On our first hunt, we found Chantrelles, Winter Chantrelles, a Hedgehog Mushroom, Lacluster Lacaria, and Lobster Mushrooms – all edible!
On the hunt, it is good to have a knife, a brush, and a basket for placing the mushrooms into. The knife helps cut the dirty or undesirable part of the mushroom away, the brush helps further clean it before putting it into the basket. It is helpful to have them as clean as possible before they are placed together with other mushrooms they could possibly dirty.
Mushrooms aren’t only good for eating. Mushrooms are well-known for their halucinagenic properties but many aren’t aware how they make great natural dyes for color. After filling a pot with a certain variety and then boiling it for hours, we then had a dye that we could place yarn, fabric, and other materials into. As can be seen, the colors produced can be quite stunning.
Not much later, Eugene hosted a Mushroom Festival where hundreds of species were on display. The Cascade Mycological Society, the local mushroom club, had gathered the species and provided on-hand information on the fungi.
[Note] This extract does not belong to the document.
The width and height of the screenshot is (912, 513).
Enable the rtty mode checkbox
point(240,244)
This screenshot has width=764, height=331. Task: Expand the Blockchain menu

Mycological Societies are great ways to begin learning about mushrooms – most regions have one where you can join regularly scheduled “forays,” where members take a group trip out into the wilderness to go search and identify.
They also invited mushroom expert, David Arora, to speak. Arora is most well known on the West Coast for his companion books, All the Rain Promises and More and Mushrooms Demystified. All the Rain Promises acts as a great guide while you’re in the field, fits nicely in the pocket, and is recommended for novices, while Mushrooms is more of an authoritative text for serious hunters.
Little brown mushrooms at the mushroom festival
As one begins to recognize certain species, it becomes easier to approach, and less daunting. The amount that society has scared people with stories of death from mushrooms is not necessarily untrue – there are a few varieties that are deadly poisonous and they’re aren’t always easy to identify.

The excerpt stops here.